Written problem 1: Transcribe the KVM patch message below from "David Matlack Oct." up to and including "a Live Migration.".
Written problem 2: Translate this sentence from the KVM patch message below into Spanish: "This series turns off the NX Huge Page recovery worker when any memslot has dirty logging enabled."
Written problem 3: Using the KVM patch message below, decide whether each statement agrees with it, answering yes or no and quoting the words that decide it: (a) The message is addressed to Paolo Bonzini. (b) The series is said to reduce CPU usage during the post-copy phase of a Live Migration. (c) Sean Christopherson is copied on the message.

Extract:
[0/2] KVM: x86/mmu: Do not recover NX Huge Pages when dirty logging is enabled

Message ID	20221027200316.2221027-1-dmatlack@google.com (mailing list archive)
Headers	show Return-Path: <kvm-owner@kernel.org> Date: Thu, 27 Oct 2022 13:03:14 -0700 Mime-Version: 1.0 Message-ID: <20221027200316.2221027-1-dmatlack@google.com> Subject: [PATCH 0/2] KVM: x86/mmu: Do not recover NX Huge Pages when dirty logging is enabled From: David Matlack <dmatlack@google.com> To: Paolo Bonzini <pbonzini@redhat.com> Cc: Sean Christopherson <seanjc@google.com>, kvm@vger.kernel.org, David Matlack <dmatlack@google.com> Content-Type: text/plain; charset="UTF-8" Precedence: bulk
Series	KVM: x86/mmu: Do not recover NX Huge Pages when dirty logging is enabled \| expand [0/2] KVM: x86/mmu: Do not recover NX Huge Pages when dirty logging is enabled [1/2] KVM: Keep track of the number of memslots with dirty logging enabled [2/2] KVM: x86/mmu: Do not recover NX Huge Pages when dirty logging is enabled

David Matlack Oct. 27, 2022, 8:03 p.m. UTC

This series turns off the NX Huge Page recovery worker when any memslot
has dirty logging enabled. This avoids theoretical performance problems
and reduces the CPU usage of NX Huge Pages when a VM is in the pre-copy
phase of a Live Migration.

Data:
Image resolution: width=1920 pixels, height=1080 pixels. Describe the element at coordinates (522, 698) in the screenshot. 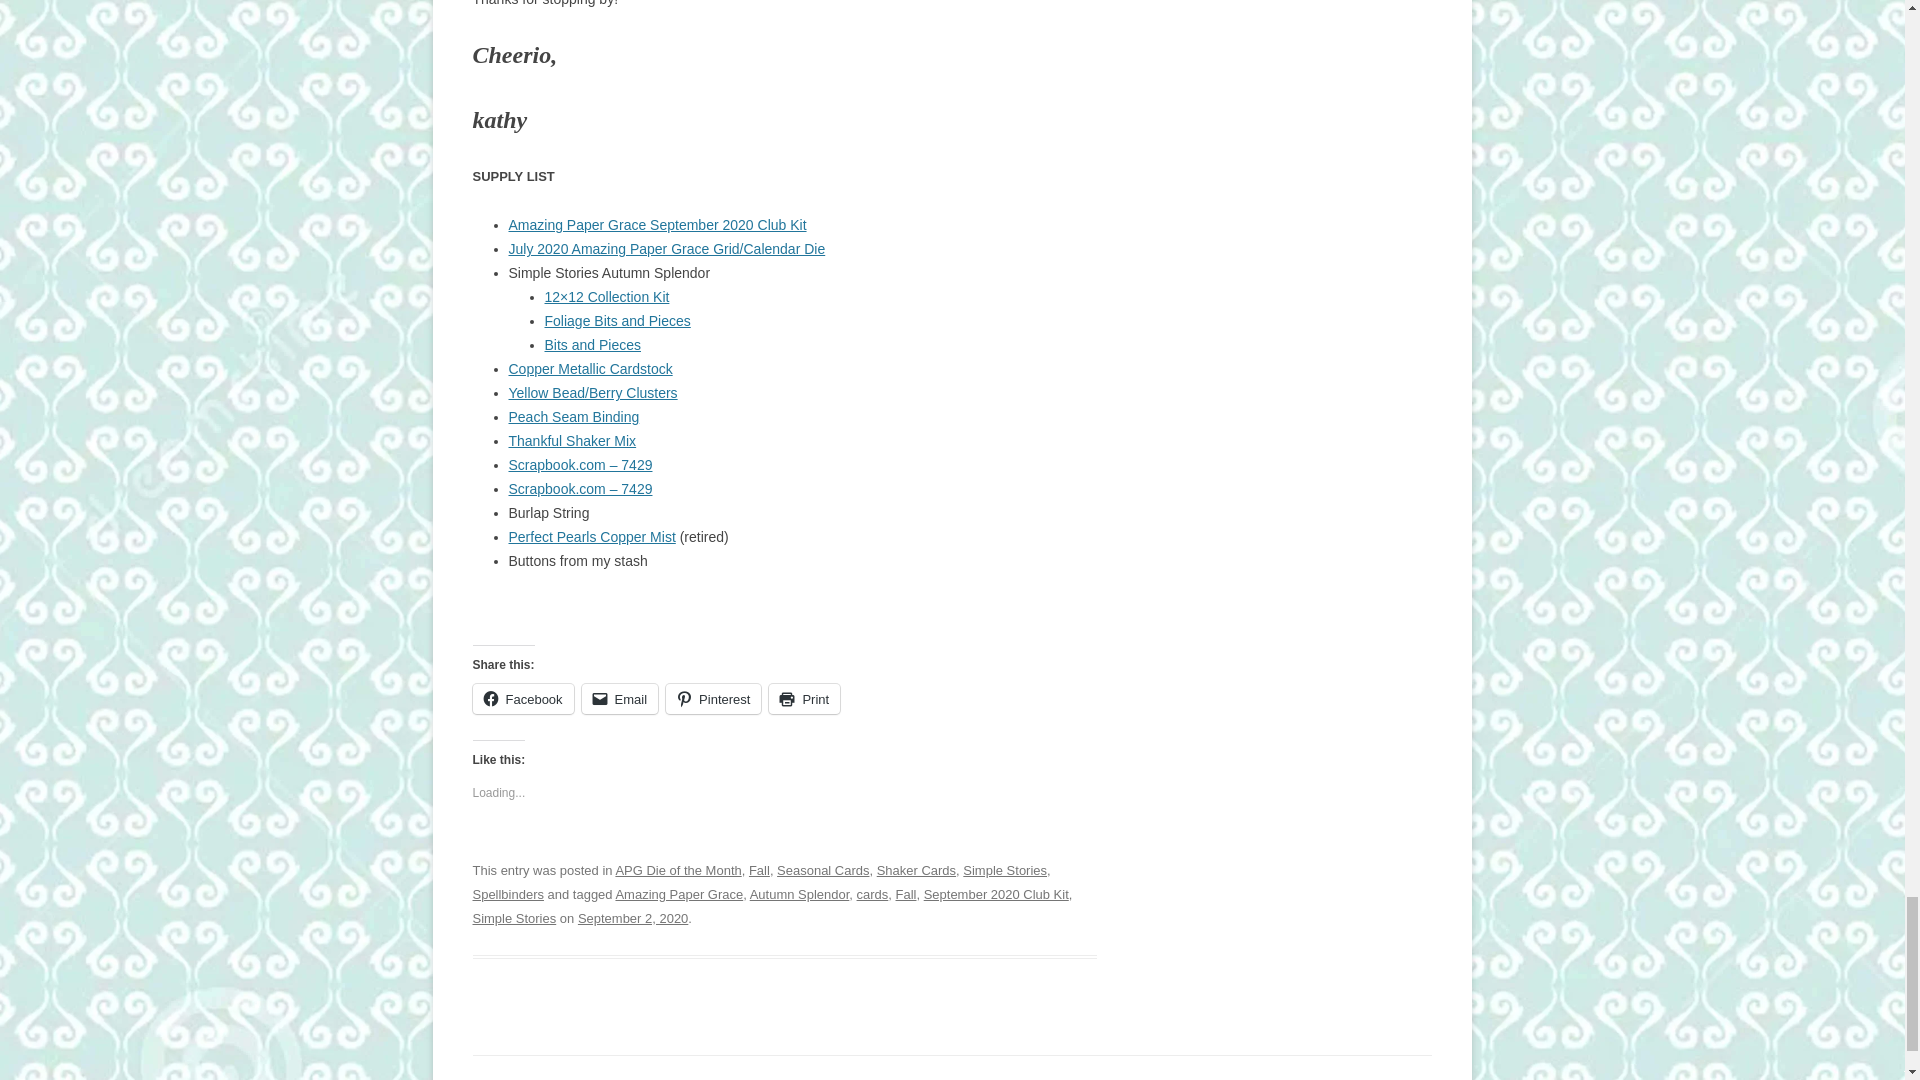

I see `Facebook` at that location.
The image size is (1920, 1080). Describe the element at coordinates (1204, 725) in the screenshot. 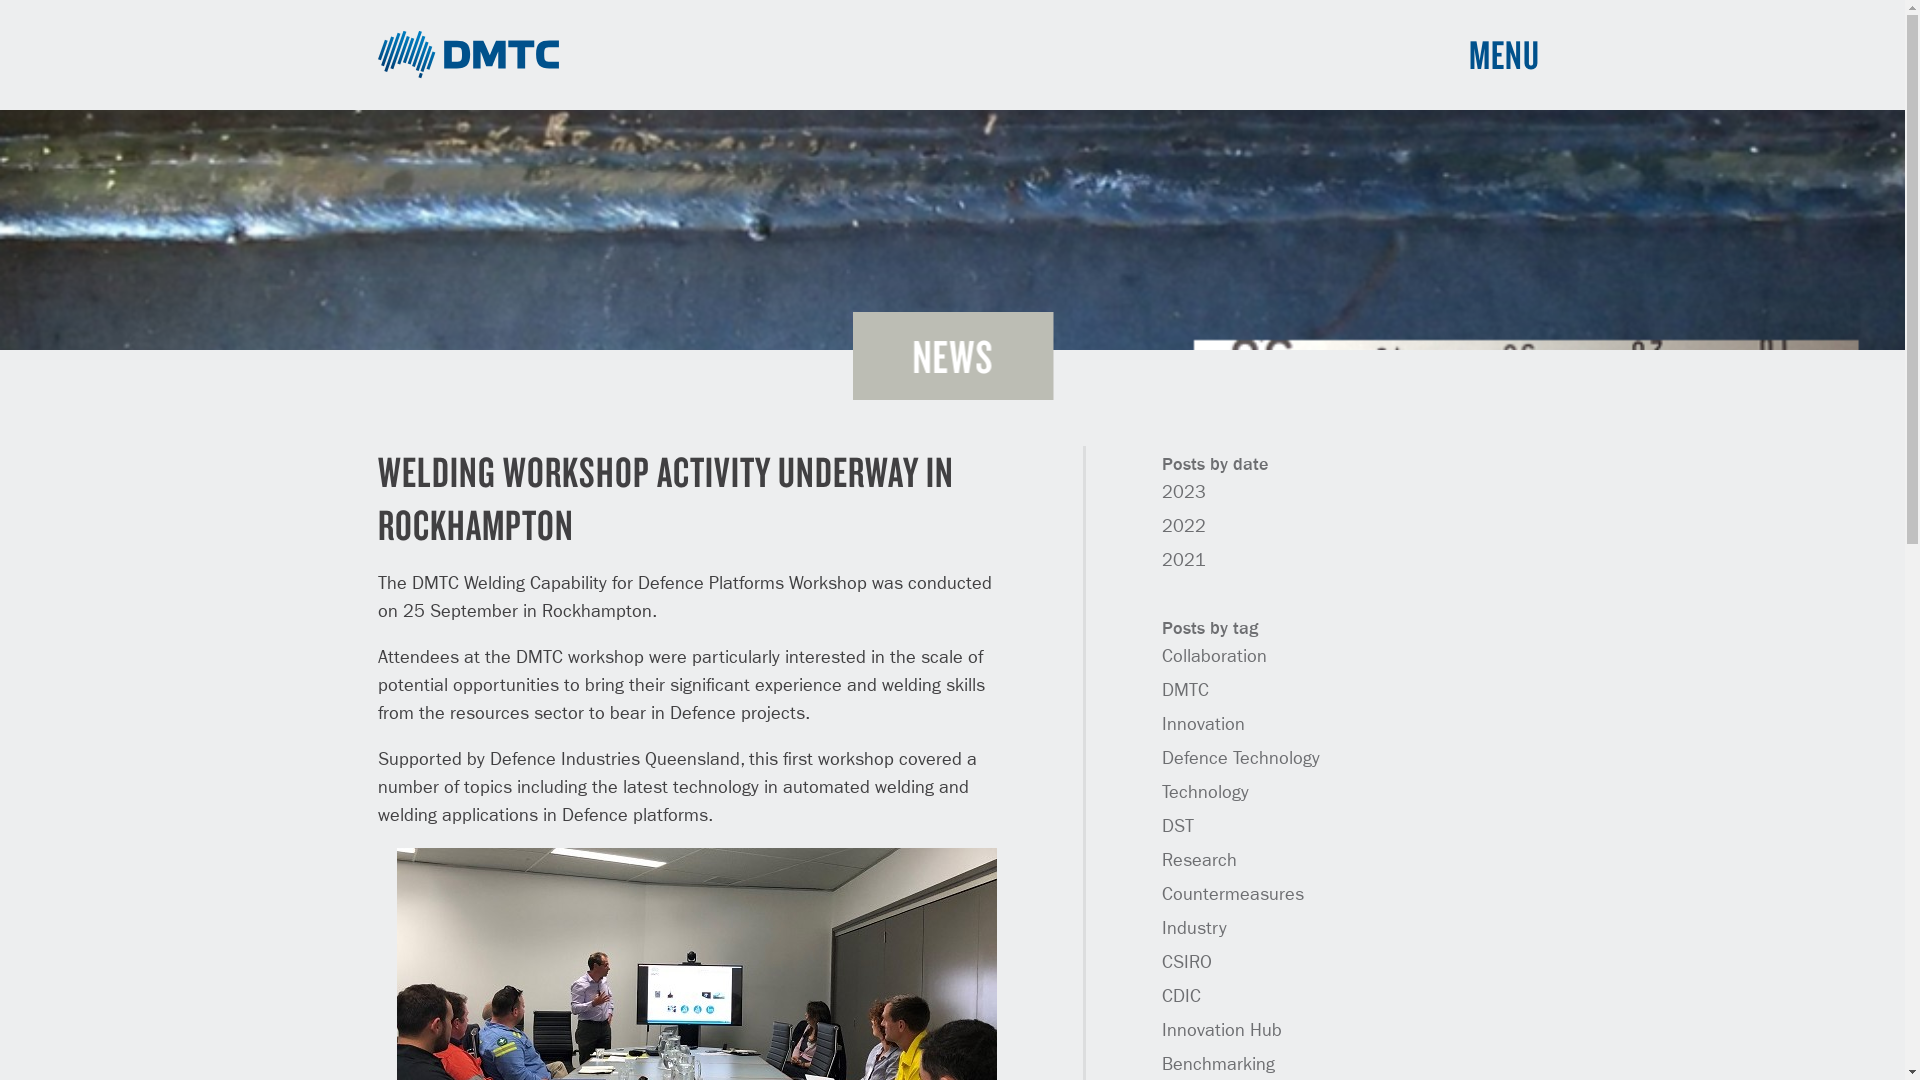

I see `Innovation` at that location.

--

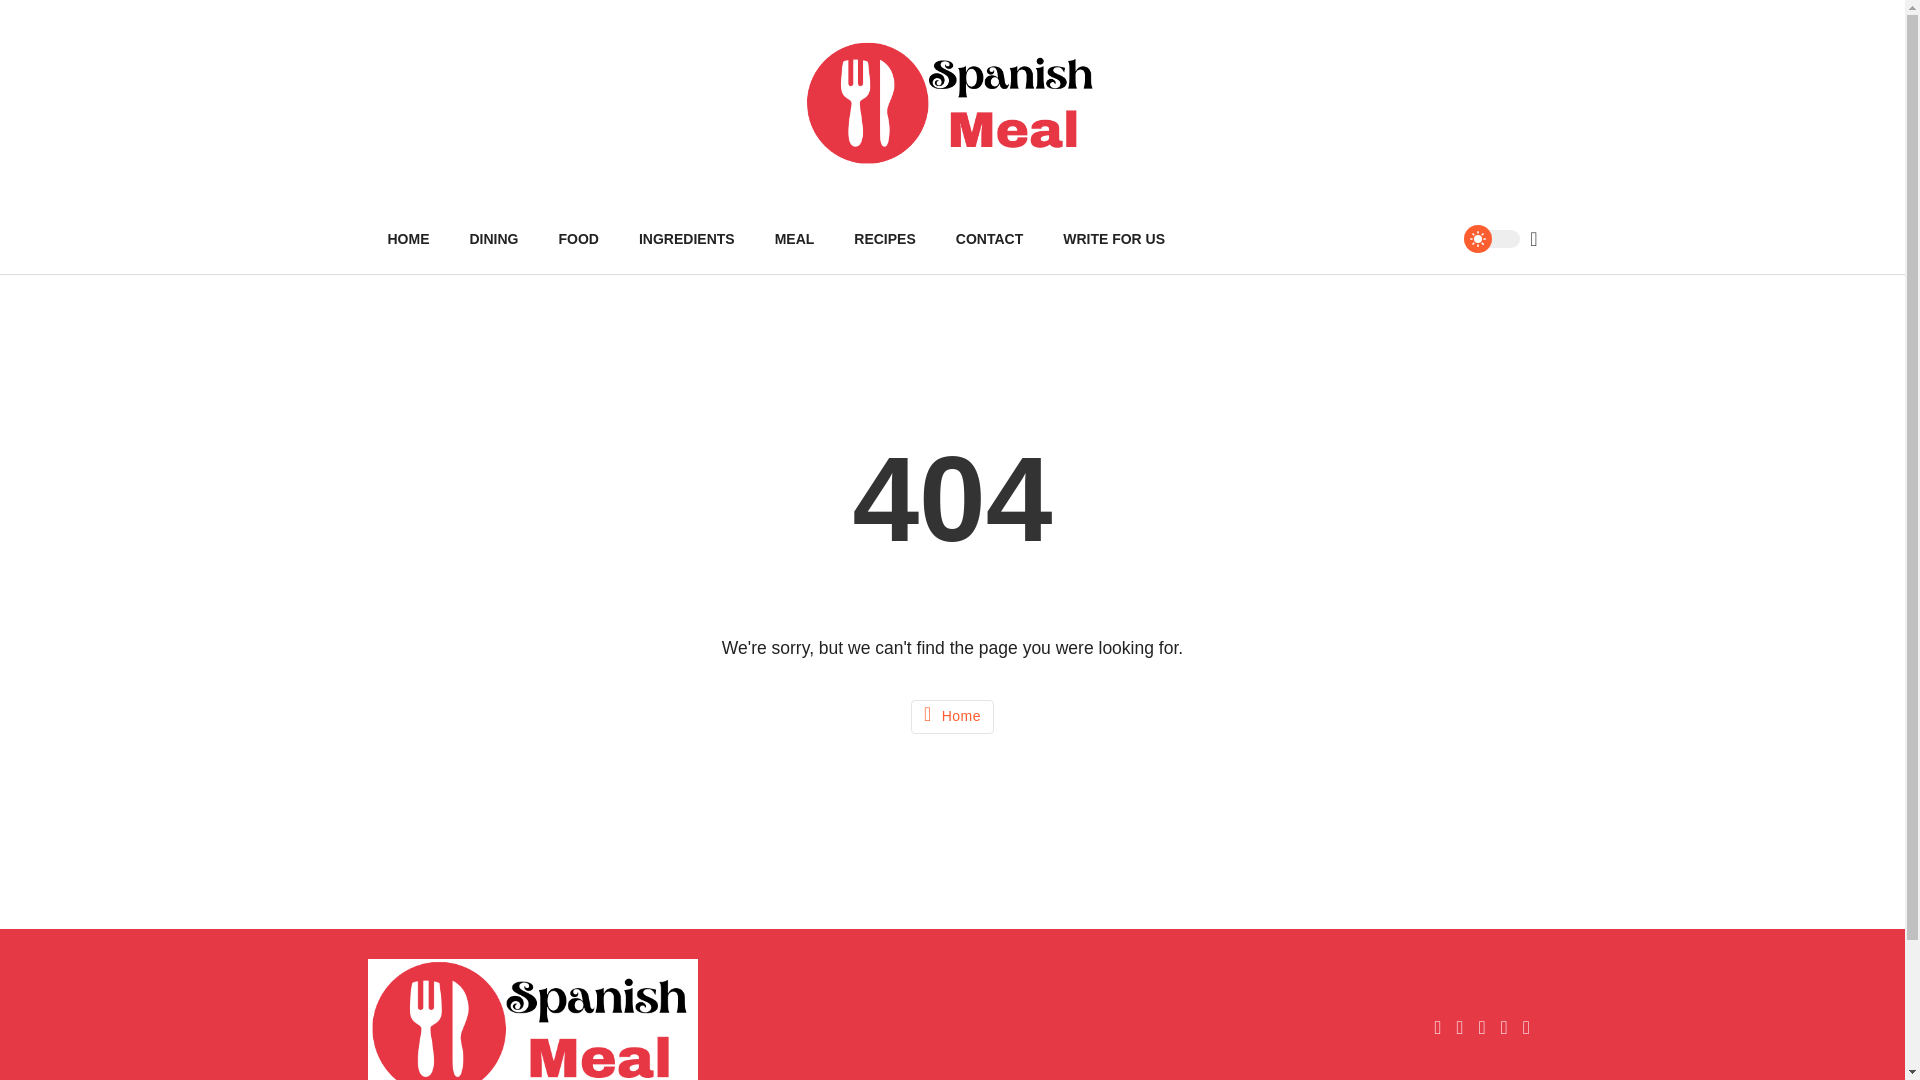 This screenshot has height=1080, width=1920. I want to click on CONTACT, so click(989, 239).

---

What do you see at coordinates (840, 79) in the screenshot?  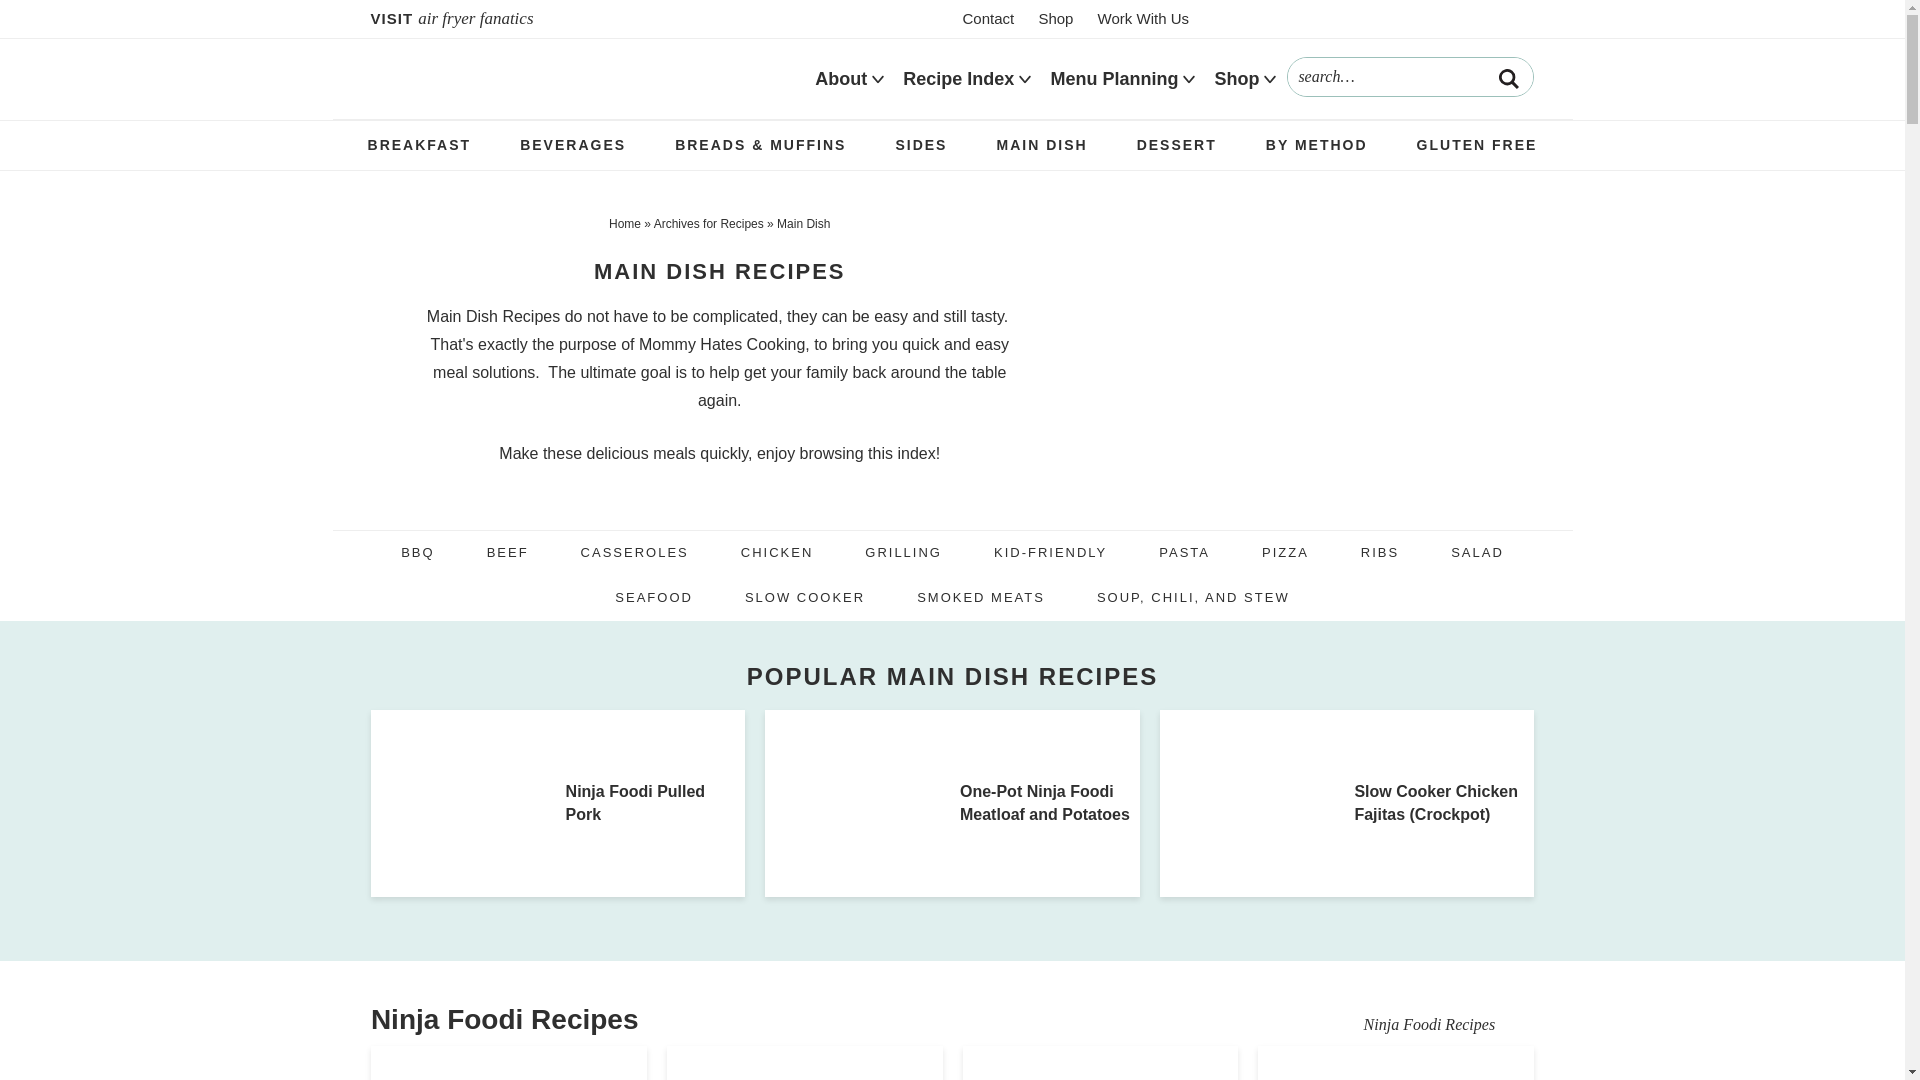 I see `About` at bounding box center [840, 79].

Complete response 1:
David Matlack Oct. 27, 2022, 8:03 p.m. UTC

This series turns off the NX Huge Page recovery worker when any memslot
has dirty logging enabled. This avoids theoretical performance problems
and reduces the CPU usage of NX Huge Pages when a VM is in the pre-copy
phase of a Live Migration.

Complete response 2: Esta serie desactiva el proceso de recuperación de NX Huge Pages cuando cualquier memslot tiene habilitado el registro de páginas sucias.

Complete response 3:
(a) Yes: "To: Paolo Bonzini <pbonzini@redhat.com>"
(b) No: "when a VM is in the pre-copy phase of a Live Migration"
(c) Yes: "Cc: Sean Christopherson <seanjc@google.com>"